X. America enters the Age of Imperialism (circa 1870 - 1920)

  • The stimulus of the movement for American imperialism (Expansionism):
  • Military Advantage
  • Alfred Mahan writes The Influence of Sea Power Upon Historycalling on America to rapidly expand its navy and gain colonies to serve as coaling stations around the world. This influences many Americans, especially T. Roosevelt, convincing them we need to become an Imperial power in order to compete with the world’s powers of the time (Great Britain, Germany, France).
  • New Economic Markets for trade
  • Cultural Superiority
  • Anti – Imperialist argued that imperialism was un-American because it was a denial of self – determination and it was not necessary for successful trade.
  • Spanish and American War (1898) – the U.S. defeats Spain in a questionable war during President McKinley’s Administration. In this war the U.S.gains the territories of Cuba, Guam, Puerto Rico, and the Philippines. These new colonies and protectorates establish the U.S. as a world imperial power.

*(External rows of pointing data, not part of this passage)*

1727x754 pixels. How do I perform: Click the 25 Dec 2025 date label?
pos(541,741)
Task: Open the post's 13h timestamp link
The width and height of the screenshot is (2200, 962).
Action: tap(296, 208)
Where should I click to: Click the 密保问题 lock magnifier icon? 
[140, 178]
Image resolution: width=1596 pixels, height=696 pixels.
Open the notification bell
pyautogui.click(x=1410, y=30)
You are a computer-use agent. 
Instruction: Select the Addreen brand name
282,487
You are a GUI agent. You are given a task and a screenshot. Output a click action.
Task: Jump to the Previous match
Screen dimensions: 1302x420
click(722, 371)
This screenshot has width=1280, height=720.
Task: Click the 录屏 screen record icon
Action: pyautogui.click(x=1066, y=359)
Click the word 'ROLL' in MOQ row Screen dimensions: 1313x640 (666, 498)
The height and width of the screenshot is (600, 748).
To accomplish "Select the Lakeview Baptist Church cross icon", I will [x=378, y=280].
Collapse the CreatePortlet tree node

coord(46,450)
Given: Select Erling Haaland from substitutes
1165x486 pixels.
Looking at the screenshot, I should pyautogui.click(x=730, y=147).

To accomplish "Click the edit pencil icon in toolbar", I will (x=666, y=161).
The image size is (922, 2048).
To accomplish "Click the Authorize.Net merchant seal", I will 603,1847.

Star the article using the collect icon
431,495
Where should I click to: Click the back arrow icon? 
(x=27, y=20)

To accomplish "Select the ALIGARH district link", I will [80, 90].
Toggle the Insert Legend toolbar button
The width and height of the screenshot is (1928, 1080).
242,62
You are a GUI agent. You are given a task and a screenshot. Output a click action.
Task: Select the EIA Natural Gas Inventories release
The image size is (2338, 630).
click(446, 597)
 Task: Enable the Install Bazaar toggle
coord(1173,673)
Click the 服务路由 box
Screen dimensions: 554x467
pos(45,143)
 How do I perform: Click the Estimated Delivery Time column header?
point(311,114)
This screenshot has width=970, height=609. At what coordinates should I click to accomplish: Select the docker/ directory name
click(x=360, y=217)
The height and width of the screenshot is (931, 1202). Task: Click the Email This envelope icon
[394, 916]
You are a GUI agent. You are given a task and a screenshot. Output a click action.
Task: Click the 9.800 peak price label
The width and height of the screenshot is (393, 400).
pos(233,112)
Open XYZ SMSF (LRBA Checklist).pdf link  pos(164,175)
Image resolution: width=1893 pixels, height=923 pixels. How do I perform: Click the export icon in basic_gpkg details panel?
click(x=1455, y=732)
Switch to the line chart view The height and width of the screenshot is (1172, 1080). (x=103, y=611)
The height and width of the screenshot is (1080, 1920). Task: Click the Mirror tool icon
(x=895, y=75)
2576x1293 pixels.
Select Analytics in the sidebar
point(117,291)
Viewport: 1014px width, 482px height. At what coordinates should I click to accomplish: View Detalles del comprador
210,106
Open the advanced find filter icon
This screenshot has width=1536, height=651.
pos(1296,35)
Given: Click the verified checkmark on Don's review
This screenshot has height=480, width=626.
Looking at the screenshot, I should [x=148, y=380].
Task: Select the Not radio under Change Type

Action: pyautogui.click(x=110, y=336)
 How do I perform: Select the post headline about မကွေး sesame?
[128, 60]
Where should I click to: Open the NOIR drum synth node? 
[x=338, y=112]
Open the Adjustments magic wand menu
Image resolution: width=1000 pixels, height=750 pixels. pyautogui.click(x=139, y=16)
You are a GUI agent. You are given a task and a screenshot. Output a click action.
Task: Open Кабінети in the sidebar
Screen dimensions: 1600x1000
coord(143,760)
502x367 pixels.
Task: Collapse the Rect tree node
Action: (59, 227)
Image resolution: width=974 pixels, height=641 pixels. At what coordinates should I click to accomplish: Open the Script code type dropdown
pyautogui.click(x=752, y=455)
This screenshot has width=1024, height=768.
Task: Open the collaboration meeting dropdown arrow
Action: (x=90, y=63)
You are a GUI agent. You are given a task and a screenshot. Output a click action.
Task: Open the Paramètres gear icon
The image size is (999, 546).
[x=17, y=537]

  • The war was sparked by the de Lome letter, which insulted president McKinley and the sinking of the U.S.S. Maine.
  • Cuba was maintained as a puppet nation due to the Platt Amendment (guaranteed U.S. right to intervene when Cubans went “off track”)forced into the Cuban constitution after the war.
  • Other factors which enhance America’s power internationally:
  • American planters, backed by US Marines, take the island of Hawaii, annexing it for the United States.
  • Teddy Roosevelt extends the Monroe Doctrine by issuing the Roosevelt Corollary, which makes the US the “policeman of the Western Hemisphere. Leads to many military interventions in Latin America.
  • T. Roosevelt secures the building of the Panama Canal, easing trade and enhancing naval power. Our naval base in Cuba serves a protector to the canal - zone in the Caribbean. The canal was built in Panama largely due to geographic location (the isthmus was the narrowest point between the oceans).
  • Open Door Policy – establishes the U.S. stance on free access to trade internationally (focusing on China and Africa at the time). The U.S. shows it is serious about China by committing troops to put down the Boxer Rebellion (a Chinese revolt to expel foreigners from China).